→ **Your objective**
From the line containing "Zoom out on the map" through the last line of the material, copy every line exactly, both ends inclusive; do not copy pictures.

********************

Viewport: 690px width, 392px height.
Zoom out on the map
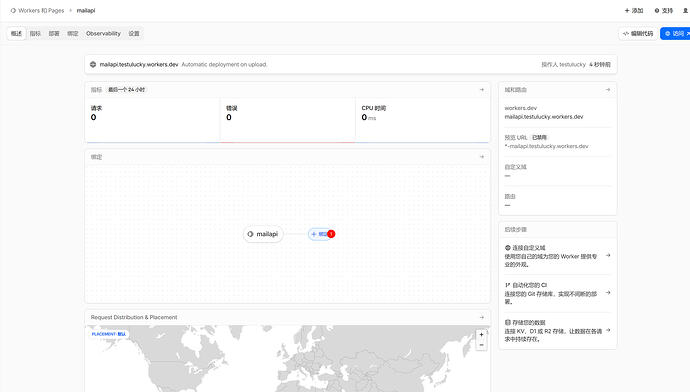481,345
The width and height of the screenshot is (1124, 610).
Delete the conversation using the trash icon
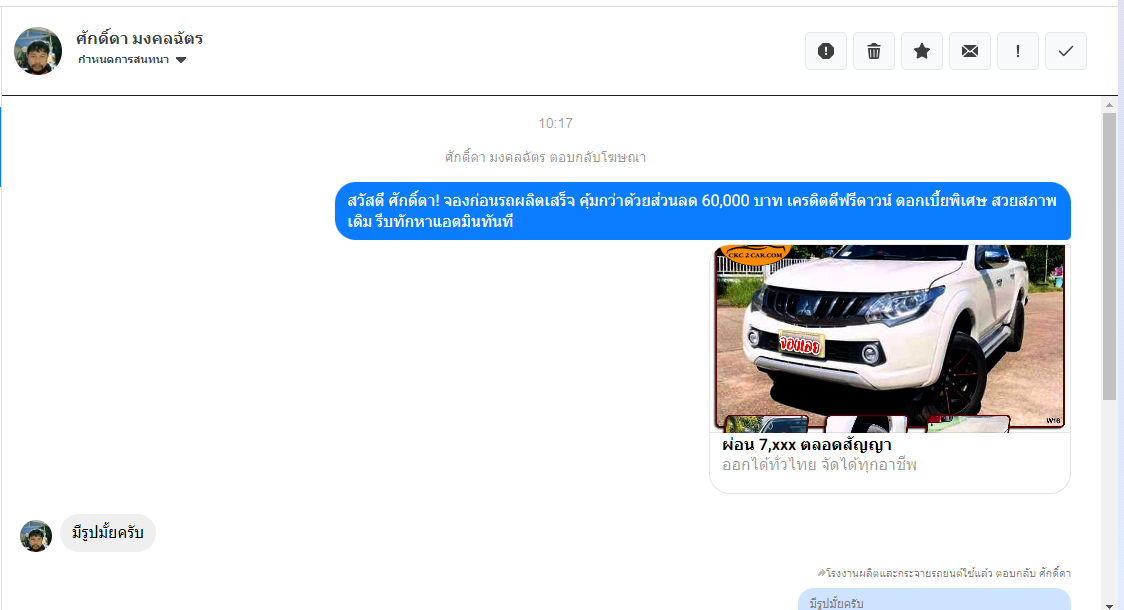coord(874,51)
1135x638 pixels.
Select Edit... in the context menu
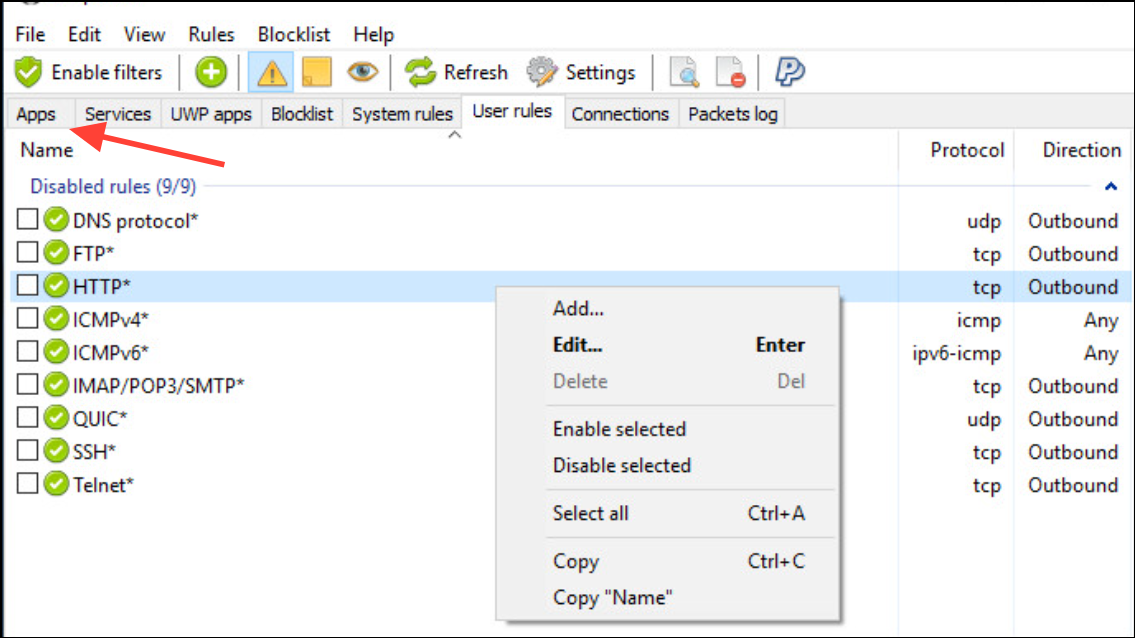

********************

→ **Exercise output**
Zoom out on the map
481,345
The width and height of the screenshot is (1124, 610).
Delete the conversation using the trash icon
coord(874,51)
1135x638 pixels.
Select Edit... in the context menu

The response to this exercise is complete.